[Saved data entries]

*** Block opens ***

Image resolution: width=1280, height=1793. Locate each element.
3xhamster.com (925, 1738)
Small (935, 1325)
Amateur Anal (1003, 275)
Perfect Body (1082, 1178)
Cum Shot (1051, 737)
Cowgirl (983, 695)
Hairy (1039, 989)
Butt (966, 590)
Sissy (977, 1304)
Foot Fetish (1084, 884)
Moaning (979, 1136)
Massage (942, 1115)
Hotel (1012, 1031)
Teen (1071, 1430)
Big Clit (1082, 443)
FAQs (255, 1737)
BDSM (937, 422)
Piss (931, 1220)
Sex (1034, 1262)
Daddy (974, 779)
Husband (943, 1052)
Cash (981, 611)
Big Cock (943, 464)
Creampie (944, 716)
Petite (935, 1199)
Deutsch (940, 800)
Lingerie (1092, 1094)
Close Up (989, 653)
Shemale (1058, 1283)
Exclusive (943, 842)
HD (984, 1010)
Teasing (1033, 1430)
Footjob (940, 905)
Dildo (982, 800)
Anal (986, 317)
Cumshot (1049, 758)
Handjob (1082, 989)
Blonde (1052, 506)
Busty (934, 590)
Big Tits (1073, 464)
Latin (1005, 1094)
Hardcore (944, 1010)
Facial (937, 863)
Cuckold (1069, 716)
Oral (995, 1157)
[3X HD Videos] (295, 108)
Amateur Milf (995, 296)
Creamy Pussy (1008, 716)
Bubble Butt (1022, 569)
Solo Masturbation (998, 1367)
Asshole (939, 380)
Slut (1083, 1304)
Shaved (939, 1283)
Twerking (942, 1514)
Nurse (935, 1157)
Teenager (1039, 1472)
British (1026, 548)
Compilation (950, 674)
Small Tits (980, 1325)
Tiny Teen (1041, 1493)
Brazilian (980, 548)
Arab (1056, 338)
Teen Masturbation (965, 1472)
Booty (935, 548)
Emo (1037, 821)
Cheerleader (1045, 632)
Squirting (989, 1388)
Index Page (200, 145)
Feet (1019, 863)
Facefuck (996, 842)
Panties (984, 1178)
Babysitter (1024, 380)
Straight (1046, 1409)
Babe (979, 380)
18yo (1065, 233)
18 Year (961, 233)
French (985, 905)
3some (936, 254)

*** Block closes ***

● Your task
Reproduce exactly the lines that run from the start of the records to the line with "Teen (1071, 1430)", both included.

● The answer
Image resolution: width=1280, height=1793. Locate each element.
3xhamster.com (925, 1738)
Small (935, 1325)
Amateur Anal (1003, 275)
Perfect Body (1082, 1178)
Cum Shot (1051, 737)
Cowgirl (983, 695)
Hairy (1039, 989)
Butt (966, 590)
Sissy (977, 1304)
Foot Fetish (1084, 884)
Moaning (979, 1136)
Massage (942, 1115)
Hotel (1012, 1031)
Teen (1071, 1430)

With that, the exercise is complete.